Selbsthilfegruppe Stützpfeiler

Die etwas andere Gruppe für Menschen mit Depressionen, Angst- und Persönlichkeitsstörungen.

Das Konzept der Selbsthilfegruppe sieht vor, dass anstehende und aktuelle Probleme in den Treffen besprochen werden. Jedoch werden auch spezielle Thema, z. B. Nein­-Sagen oder Selbstwertgefühl erarbeitet und vertieft. Das Hauptaugenmerk liegt darauf, dass das Positive wieder in unserem Leben Einzug hält und Platz findet. Geselliges Beisammensein nach den Treffen, Ex­positionen, Freizeitunternehmungen usw. unter­ stützen den Genesungsweg.

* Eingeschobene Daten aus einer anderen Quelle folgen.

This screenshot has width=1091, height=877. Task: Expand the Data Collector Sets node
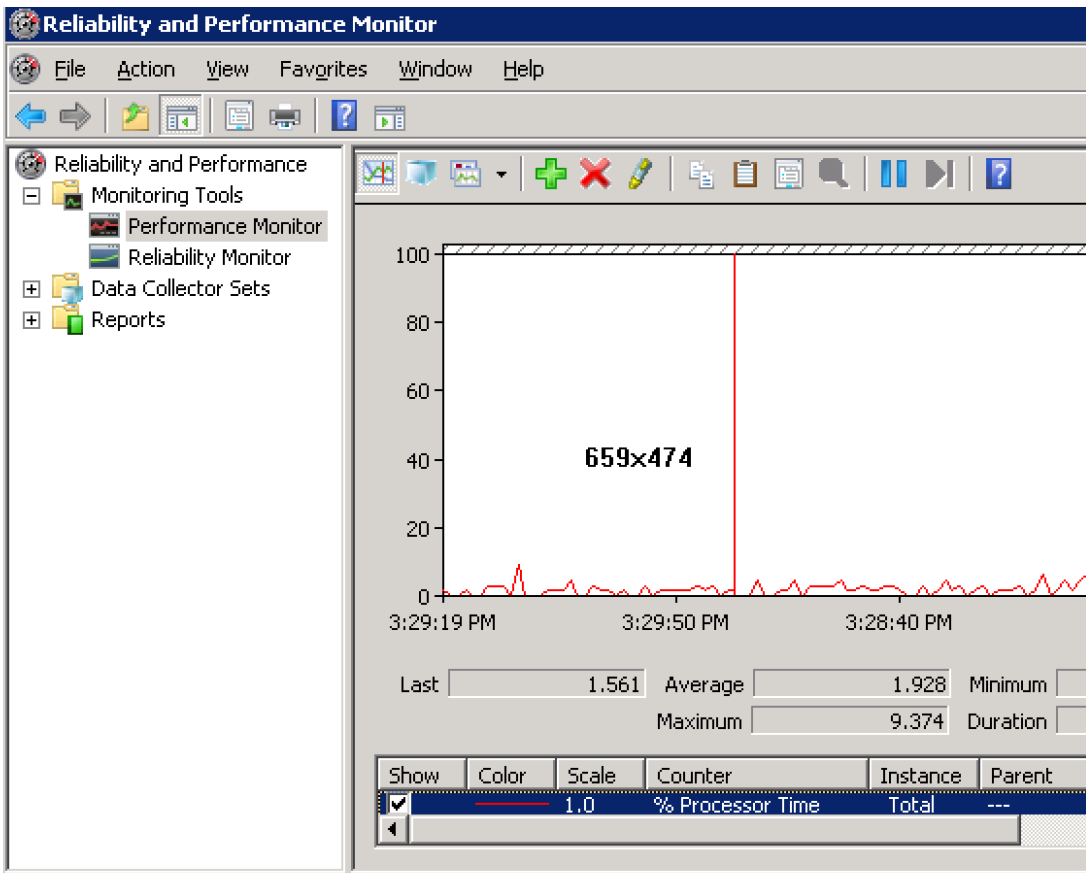pyautogui.click(x=32, y=289)
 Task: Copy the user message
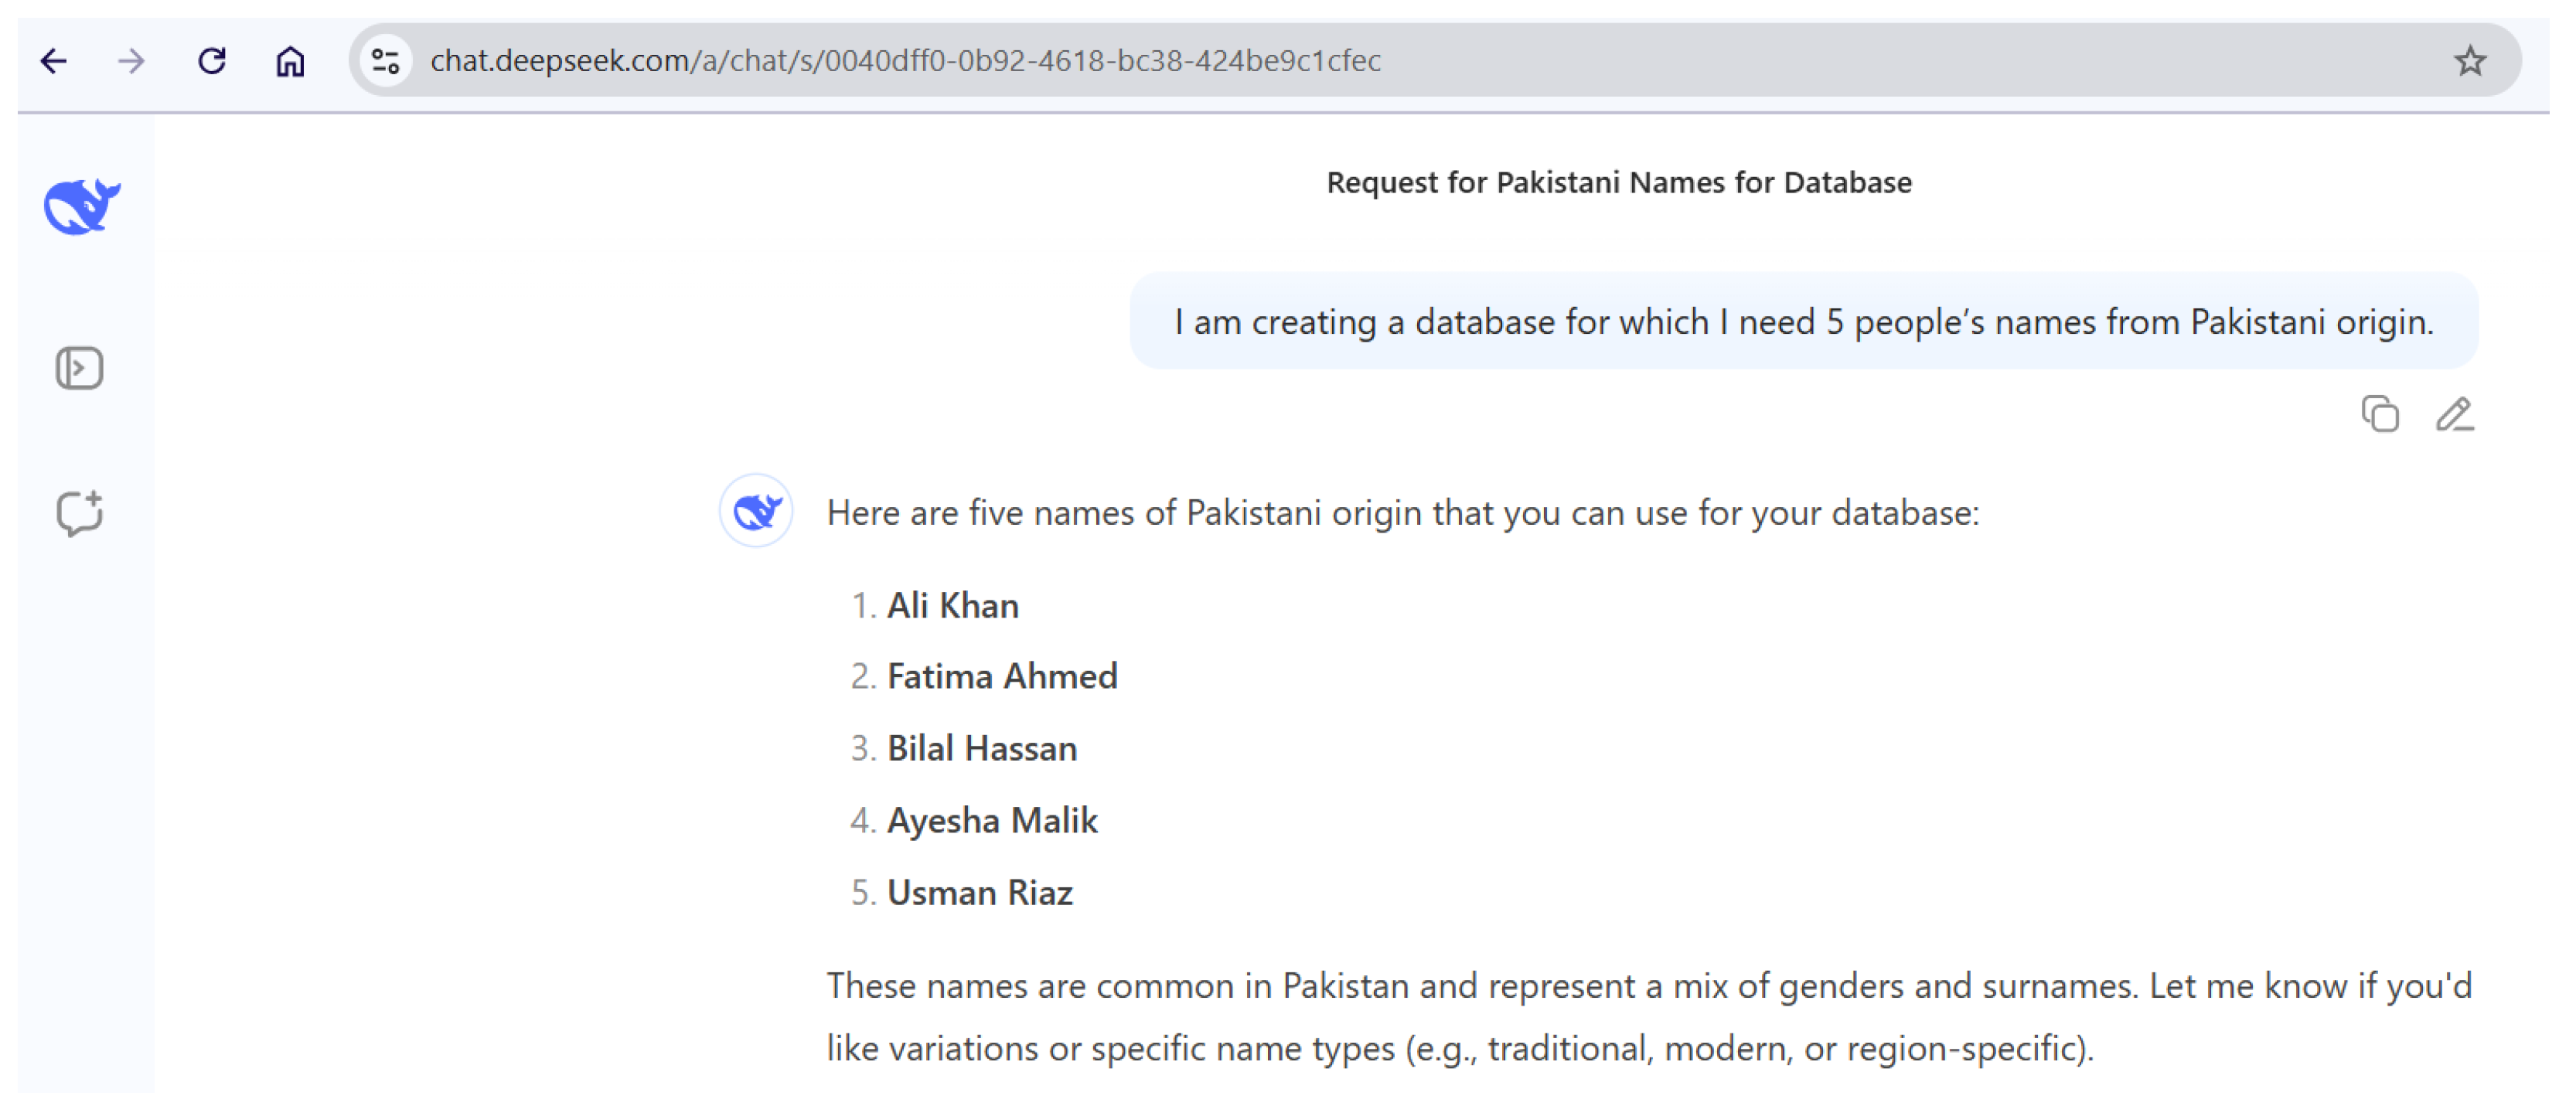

Die Teilnehmenden der Selbsthilfegruppe sind breitgefächert erkrankt oder instabil, z.B. Phobien, Zwangsstörungen, Beziehungsängste, Bipolare Störung, Borderline, Panikattacken, Psychosen, Burnout, manisch-depressiv, somatische Depression, Depression nach einer Krankheit, Winterdepression, Depression im Alter, Stimmungs­schwankungen; die Altersspanne reicht von 18 bis 70 Jahre. Dies hat den Vorteil, dass die Teilnehmenden aus den unterschiedlichsten Erfahrungen voneinander und miteinander lernen können und sich gegenseitig Mut geben und unterstützen.

Die Selbsthilfegruppe Stützpfeiler untersteht keinem Dachverband, sondern ist eine eigenständige Selbsthilfegruppe. Sie wird jedoch von den gesetzlichen Krankenkassen in Bayern gefördert, sodass bei den Expositionen usw. nur ein geringer Eigenanteil beigesteuert werden muss.